Problem to solve
Shift the coordinates in the records up by 42, from the start of the records through the line containing "October 2021 (530, 1804)", both ends included. Rewrite every one of those lines with each coordinate number raised by 42 and all other text unchanged.
-------- Data for the task
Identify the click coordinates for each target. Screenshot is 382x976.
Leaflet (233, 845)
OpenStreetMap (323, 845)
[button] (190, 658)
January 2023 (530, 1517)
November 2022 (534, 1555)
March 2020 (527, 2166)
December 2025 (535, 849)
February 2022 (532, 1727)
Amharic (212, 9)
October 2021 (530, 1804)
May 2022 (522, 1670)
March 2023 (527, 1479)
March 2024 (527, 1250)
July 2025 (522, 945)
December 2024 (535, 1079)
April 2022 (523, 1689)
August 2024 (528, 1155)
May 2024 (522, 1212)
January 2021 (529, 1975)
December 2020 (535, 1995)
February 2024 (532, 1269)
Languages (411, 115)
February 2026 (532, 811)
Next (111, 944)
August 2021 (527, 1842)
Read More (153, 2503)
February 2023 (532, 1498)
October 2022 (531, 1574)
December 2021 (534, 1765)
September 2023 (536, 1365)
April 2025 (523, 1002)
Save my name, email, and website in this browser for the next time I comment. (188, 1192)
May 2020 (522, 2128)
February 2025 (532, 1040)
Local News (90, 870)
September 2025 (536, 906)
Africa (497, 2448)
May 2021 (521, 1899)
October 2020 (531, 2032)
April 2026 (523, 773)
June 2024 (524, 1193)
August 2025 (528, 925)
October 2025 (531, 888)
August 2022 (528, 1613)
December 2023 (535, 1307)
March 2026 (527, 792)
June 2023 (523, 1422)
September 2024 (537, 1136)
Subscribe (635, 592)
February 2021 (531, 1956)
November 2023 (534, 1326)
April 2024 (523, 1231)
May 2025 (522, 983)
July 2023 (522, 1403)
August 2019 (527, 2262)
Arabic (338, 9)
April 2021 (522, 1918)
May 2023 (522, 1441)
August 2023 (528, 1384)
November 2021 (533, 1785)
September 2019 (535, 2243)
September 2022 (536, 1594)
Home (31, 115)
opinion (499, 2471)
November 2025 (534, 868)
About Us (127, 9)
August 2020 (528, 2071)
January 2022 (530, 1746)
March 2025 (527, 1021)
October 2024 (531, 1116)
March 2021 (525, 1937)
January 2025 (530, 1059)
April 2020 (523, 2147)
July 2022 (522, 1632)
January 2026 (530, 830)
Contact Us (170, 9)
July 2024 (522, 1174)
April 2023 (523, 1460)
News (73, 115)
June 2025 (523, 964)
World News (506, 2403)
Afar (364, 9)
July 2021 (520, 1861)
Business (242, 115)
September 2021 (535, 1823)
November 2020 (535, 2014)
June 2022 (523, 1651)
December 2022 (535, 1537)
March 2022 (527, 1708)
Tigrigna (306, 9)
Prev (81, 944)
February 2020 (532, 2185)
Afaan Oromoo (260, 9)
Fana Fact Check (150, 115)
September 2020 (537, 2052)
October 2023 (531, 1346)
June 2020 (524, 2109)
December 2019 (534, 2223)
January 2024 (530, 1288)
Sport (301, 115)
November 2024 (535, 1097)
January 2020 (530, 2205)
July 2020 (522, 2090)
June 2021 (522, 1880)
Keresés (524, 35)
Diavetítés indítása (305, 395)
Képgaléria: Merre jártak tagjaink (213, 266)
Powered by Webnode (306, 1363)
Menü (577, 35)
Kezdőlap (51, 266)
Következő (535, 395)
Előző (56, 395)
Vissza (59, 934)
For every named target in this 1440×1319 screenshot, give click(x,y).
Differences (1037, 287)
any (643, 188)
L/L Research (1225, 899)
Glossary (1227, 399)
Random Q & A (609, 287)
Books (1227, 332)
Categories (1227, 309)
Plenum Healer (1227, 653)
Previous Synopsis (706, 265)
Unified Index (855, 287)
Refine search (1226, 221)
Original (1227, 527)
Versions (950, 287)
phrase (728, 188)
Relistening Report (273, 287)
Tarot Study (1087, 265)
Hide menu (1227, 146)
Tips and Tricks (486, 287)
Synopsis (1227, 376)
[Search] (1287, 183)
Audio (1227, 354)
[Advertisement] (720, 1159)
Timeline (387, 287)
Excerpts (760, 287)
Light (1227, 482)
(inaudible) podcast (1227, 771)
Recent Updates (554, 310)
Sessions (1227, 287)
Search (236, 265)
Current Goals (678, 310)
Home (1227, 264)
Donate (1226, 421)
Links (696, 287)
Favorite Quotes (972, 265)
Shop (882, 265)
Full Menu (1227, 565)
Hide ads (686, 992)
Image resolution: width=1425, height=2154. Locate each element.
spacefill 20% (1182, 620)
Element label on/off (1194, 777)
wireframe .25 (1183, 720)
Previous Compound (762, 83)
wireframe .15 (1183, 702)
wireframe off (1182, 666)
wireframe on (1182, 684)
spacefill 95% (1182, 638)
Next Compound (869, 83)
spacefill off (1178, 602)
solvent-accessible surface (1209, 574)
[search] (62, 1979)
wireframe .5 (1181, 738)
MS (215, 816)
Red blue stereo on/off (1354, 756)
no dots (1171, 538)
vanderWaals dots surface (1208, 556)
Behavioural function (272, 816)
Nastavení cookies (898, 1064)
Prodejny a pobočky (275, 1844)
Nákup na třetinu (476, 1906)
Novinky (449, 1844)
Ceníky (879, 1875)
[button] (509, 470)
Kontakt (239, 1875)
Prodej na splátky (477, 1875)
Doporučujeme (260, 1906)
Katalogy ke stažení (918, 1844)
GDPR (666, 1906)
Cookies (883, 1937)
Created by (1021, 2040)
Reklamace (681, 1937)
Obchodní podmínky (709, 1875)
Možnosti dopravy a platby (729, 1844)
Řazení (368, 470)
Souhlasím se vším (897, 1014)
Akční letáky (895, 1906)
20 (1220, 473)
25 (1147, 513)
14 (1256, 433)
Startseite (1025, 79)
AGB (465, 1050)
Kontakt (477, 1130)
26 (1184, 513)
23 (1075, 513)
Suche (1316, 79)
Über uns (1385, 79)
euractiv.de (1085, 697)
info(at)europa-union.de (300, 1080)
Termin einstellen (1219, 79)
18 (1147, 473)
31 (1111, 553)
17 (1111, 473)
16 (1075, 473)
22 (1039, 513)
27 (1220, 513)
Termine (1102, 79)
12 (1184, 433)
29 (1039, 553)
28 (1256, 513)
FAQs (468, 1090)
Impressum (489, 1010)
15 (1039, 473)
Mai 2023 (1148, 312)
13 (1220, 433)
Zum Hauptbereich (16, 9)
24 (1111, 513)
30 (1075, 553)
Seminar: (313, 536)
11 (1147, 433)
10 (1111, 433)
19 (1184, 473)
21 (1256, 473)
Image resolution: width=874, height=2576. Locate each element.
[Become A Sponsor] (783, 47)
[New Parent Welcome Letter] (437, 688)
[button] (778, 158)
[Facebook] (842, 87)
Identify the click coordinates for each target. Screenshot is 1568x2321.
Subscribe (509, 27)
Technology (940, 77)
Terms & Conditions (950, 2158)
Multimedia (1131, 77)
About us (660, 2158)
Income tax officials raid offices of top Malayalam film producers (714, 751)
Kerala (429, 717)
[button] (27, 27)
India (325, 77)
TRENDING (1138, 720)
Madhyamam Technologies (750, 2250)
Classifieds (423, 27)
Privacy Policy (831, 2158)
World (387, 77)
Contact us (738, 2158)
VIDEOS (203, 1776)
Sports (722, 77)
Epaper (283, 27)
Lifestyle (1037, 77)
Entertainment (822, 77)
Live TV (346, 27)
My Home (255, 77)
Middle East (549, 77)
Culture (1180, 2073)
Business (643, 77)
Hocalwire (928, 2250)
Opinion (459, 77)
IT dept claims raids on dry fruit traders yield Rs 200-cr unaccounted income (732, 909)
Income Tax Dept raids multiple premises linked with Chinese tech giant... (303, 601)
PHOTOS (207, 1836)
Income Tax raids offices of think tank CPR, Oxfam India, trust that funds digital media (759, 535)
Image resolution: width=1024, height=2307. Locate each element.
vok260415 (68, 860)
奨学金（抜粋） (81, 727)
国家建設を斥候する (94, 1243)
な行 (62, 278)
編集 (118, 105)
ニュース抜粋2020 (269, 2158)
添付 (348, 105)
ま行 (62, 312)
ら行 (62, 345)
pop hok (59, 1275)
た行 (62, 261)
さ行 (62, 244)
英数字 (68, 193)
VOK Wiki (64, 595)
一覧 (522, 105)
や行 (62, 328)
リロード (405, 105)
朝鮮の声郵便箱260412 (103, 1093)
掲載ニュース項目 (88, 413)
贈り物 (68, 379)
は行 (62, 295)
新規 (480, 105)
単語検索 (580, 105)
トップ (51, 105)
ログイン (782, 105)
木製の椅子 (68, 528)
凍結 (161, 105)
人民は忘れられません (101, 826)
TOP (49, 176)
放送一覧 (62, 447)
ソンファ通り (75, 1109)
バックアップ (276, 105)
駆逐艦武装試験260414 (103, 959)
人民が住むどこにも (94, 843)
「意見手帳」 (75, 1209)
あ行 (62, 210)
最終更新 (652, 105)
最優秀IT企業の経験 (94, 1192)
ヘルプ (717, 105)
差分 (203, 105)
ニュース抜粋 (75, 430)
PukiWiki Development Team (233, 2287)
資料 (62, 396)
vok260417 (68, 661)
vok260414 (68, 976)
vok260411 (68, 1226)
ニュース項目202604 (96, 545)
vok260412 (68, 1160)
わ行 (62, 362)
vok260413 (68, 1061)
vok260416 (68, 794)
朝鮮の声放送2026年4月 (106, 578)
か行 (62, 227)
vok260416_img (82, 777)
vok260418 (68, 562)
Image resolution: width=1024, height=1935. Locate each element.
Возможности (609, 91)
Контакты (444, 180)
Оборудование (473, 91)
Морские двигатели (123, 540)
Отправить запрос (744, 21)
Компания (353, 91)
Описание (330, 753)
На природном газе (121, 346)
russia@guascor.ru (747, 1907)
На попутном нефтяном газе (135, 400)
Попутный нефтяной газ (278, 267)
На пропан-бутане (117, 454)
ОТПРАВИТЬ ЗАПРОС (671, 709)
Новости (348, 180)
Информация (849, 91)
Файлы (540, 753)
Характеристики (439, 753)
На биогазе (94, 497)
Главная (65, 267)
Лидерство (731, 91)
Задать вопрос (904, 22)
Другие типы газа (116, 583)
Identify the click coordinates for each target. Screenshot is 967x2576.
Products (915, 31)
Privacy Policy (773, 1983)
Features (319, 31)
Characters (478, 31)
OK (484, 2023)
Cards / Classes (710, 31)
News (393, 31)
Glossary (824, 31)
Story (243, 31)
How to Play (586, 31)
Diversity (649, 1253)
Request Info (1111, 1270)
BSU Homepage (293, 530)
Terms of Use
----------------
Exercise solution
Identify the click coordinates for each target. Screenshot is 382x976.
Leaflet (275, 887)
OpenStreetMap (365, 887)
[button] (232, 700)
January 2023 (572, 1559)
November 2022 (576, 1597)
March 2020 (569, 2208)
December 2025 (577, 891)
February 2022 (574, 1769)
Amharic (254, 51)
October 2021 (572, 1846)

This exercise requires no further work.